Word for word, reproduce all of the entries shown below.

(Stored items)
━━━━━━━━━━━━━━━━━━━━
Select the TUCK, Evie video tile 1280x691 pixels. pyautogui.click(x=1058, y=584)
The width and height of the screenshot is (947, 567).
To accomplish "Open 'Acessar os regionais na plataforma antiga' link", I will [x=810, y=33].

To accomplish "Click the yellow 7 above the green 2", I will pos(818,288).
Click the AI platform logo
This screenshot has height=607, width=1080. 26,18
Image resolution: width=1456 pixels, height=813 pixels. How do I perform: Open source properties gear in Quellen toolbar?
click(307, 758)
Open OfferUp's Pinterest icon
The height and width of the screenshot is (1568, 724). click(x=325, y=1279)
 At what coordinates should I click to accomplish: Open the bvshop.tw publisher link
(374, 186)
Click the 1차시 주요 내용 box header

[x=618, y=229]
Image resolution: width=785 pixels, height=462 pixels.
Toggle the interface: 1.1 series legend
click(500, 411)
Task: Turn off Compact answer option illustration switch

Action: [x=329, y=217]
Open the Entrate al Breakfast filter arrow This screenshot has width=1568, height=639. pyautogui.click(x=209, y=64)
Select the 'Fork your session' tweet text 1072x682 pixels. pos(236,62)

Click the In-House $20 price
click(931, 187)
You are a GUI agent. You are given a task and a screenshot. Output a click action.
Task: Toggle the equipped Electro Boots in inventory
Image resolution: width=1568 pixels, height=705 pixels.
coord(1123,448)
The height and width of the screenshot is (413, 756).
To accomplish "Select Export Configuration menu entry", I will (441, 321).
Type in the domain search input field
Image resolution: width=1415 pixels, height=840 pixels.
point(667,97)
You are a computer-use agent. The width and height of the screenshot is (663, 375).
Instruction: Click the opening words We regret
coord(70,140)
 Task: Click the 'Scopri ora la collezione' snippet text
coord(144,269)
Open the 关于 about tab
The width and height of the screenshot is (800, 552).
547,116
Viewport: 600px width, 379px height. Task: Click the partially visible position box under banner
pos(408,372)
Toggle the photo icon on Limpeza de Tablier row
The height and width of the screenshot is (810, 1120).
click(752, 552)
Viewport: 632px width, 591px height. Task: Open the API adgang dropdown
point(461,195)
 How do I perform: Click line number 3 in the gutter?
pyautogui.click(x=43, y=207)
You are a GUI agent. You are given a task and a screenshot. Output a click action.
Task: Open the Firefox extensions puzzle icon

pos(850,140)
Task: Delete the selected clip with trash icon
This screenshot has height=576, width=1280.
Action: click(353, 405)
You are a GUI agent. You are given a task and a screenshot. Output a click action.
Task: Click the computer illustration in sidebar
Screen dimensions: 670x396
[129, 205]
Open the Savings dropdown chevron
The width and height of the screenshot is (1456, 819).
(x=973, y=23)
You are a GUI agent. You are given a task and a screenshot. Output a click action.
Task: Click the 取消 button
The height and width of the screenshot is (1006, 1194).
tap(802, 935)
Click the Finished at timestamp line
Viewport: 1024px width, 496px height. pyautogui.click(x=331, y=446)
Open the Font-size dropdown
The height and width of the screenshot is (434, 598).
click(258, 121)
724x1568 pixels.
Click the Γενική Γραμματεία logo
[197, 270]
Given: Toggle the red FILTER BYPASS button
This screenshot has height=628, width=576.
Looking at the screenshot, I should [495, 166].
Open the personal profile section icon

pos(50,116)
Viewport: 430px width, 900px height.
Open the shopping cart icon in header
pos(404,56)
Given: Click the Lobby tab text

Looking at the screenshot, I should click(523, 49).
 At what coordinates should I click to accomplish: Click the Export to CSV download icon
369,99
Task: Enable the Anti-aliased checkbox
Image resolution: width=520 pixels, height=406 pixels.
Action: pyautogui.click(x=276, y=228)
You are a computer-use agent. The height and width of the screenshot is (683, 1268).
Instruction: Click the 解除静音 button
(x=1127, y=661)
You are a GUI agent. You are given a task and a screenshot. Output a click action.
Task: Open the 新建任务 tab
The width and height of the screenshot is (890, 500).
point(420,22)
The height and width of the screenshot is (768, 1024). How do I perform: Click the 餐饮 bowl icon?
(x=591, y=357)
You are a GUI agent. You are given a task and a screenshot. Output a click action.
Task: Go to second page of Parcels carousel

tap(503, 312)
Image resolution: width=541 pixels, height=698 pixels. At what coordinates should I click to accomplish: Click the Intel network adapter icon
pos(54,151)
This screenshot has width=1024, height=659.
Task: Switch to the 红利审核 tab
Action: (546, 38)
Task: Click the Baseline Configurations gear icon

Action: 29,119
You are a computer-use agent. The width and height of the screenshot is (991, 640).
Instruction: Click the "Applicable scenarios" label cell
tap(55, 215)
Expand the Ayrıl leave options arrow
━━━━━━━━━━━━━━━━━━━━
### YOUR RESPONSE
Select the TUCK, Evie video tile 1280x691 pixels. pyautogui.click(x=1058, y=584)
The width and height of the screenshot is (947, 567).
To accomplish "Open 'Acessar os regionais na plataforma antiga' link", I will [x=810, y=33].

To accomplish "Click the yellow 7 above the green 2", I will pos(818,288).
Click the AI platform logo
This screenshot has height=607, width=1080. 26,18
Image resolution: width=1456 pixels, height=813 pixels. How do I perform: Open source properties gear in Quellen toolbar?
click(307, 758)
Open OfferUp's Pinterest icon
The height and width of the screenshot is (1568, 724). click(x=325, y=1279)
 At what coordinates should I click to accomplish: Open the bvshop.tw publisher link
(374, 186)
Click the 1차시 주요 내용 box header

[x=618, y=229]
Image resolution: width=785 pixels, height=462 pixels.
Toggle the interface: 1.1 series legend
click(500, 411)
Task: Turn off Compact answer option illustration switch

Action: [x=329, y=217]
Open the Entrate al Breakfast filter arrow This screenshot has width=1568, height=639. pyautogui.click(x=209, y=64)
Select the 'Fork your session' tweet text 1072x682 pixels. pos(236,62)

Click the In-House $20 price
click(931, 187)
You are a GUI agent. You are given a task and a screenshot. Output a click action.
Task: Toggle the equipped Electro Boots in inventory
Image resolution: width=1568 pixels, height=705 pixels.
coord(1123,448)
The height and width of the screenshot is (413, 756).
To accomplish "Select Export Configuration menu entry", I will (441, 321).
Type in the domain search input field
Image resolution: width=1415 pixels, height=840 pixels.
point(667,97)
You are a computer-use agent. The width and height of the screenshot is (663, 375).
Instruction: Click the opening words We regret
coord(70,140)
 Task: Click the 'Scopri ora la collezione' snippet text
coord(144,269)
Open the 关于 about tab
The width and height of the screenshot is (800, 552).
547,116
Viewport: 600px width, 379px height. Task: Click the partially visible position box under banner
pos(408,372)
Toggle the photo icon on Limpeza de Tablier row
The height and width of the screenshot is (810, 1120).
click(752, 552)
Viewport: 632px width, 591px height. Task: Open the API adgang dropdown
point(461,195)
 How do I perform: Click line number 3 in the gutter?
pyautogui.click(x=43, y=207)
You are a GUI agent. You are given a task and a screenshot. Output a click action.
Task: Open the Firefox extensions puzzle icon

pos(850,140)
Task: Delete the selected clip with trash icon
This screenshot has height=576, width=1280.
Action: click(353, 405)
You are a GUI agent. You are given a task and a screenshot. Output a click action.
Task: Click the computer illustration in sidebar
Screen dimensions: 670x396
[129, 205]
Open the Savings dropdown chevron
The width and height of the screenshot is (1456, 819).
(x=973, y=23)
You are a GUI agent. You are given a task and a screenshot. Output a click action.
Task: Click the 取消 button
The height and width of the screenshot is (1006, 1194).
tap(802, 935)
Click the Finished at timestamp line
Viewport: 1024px width, 496px height. pyautogui.click(x=331, y=446)
Open the Font-size dropdown
The height and width of the screenshot is (434, 598).
click(258, 121)
724x1568 pixels.
Click the Γενική Γραμματεία logo
[197, 270]
Given: Toggle the red FILTER BYPASS button
This screenshot has height=628, width=576.
Looking at the screenshot, I should [495, 166].
Open the personal profile section icon

pos(50,116)
Viewport: 430px width, 900px height.
Open the shopping cart icon in header
pos(404,56)
Given: Click the Lobby tab text

Looking at the screenshot, I should click(523, 49).
 At what coordinates should I click to accomplish: Click the Export to CSV download icon
369,99
Task: Enable the Anti-aliased checkbox
Image resolution: width=520 pixels, height=406 pixels.
Action: pyautogui.click(x=276, y=228)
You are a computer-use agent. The height and width of the screenshot is (683, 1268).
Instruction: Click the 解除静音 button
(x=1127, y=661)
You are a GUI agent. You are given a task and a screenshot. Output a click action.
Task: Open the 新建任务 tab
The width and height of the screenshot is (890, 500).
point(420,22)
The height and width of the screenshot is (768, 1024). How do I perform: Click the 餐饮 bowl icon?
(x=591, y=357)
You are a GUI agent. You are given a task and a screenshot. Output a click action.
Task: Go to second page of Parcels carousel

tap(503, 312)
Image resolution: width=541 pixels, height=698 pixels. At what coordinates should I click to accomplish: Click the Intel network adapter icon
pos(54,151)
This screenshot has width=1024, height=659.
Task: Switch to the 红利审核 tab
Action: (546, 38)
Task: Click the Baseline Configurations gear icon

Action: 29,119
You are a computer-use agent. The width and height of the screenshot is (991, 640).
Instruction: Click the "Applicable scenarios" label cell
tap(55, 215)
Expand the Ayrıl leave options arrow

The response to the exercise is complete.